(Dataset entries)
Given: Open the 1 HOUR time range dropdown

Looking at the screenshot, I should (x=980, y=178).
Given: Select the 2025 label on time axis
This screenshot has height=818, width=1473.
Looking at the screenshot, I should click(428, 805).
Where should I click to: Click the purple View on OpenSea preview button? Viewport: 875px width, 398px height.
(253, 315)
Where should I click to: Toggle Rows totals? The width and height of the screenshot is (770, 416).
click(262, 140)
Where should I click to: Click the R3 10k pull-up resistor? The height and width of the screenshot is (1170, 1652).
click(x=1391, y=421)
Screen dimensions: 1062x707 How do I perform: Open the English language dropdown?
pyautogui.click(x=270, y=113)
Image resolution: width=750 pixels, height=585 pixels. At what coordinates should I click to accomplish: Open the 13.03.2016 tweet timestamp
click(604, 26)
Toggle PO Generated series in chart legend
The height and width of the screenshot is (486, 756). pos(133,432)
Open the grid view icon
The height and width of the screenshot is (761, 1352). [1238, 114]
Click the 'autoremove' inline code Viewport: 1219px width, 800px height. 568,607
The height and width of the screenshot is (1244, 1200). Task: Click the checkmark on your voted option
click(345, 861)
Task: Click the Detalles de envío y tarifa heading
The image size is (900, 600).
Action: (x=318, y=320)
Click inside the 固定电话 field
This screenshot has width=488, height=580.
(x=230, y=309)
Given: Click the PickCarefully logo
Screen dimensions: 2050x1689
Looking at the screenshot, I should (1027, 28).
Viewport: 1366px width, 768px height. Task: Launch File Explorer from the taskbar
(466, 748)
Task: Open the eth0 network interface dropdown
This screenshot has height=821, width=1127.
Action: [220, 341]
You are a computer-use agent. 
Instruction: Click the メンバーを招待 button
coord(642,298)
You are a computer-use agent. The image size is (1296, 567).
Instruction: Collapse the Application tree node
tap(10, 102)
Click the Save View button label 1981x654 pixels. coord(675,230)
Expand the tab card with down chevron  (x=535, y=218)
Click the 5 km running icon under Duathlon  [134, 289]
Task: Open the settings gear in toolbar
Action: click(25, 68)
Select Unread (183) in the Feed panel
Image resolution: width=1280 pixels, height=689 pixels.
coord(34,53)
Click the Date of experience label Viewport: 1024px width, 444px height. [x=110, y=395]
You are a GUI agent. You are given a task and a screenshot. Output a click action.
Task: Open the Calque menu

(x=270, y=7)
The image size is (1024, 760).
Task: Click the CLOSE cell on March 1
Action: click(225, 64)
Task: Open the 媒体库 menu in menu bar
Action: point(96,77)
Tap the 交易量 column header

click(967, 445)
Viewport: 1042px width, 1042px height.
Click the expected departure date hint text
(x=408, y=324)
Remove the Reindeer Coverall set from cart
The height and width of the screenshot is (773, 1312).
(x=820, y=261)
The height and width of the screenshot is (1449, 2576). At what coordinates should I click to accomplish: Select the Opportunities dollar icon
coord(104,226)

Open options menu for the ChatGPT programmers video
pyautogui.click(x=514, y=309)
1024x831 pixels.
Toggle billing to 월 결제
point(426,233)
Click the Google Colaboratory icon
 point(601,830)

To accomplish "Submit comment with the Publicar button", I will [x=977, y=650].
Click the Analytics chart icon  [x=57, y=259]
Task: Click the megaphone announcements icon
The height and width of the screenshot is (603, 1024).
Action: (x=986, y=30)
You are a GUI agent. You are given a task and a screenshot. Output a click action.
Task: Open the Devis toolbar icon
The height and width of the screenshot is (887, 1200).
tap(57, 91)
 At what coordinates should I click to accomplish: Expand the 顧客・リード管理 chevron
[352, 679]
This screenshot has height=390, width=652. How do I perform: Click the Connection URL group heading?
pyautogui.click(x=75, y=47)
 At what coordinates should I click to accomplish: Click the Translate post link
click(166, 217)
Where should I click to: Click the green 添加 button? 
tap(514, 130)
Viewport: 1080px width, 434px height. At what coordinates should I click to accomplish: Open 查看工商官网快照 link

- _AIM OF THE EXERCISE_
Pull out every line of the entries that includes the word "with".

- _SOLUTION FOR THIS PROBLEM_
Expand the tab card with down chevron  (x=535, y=218)
To accomplish "Submit comment with the Publicar button", I will [x=977, y=650].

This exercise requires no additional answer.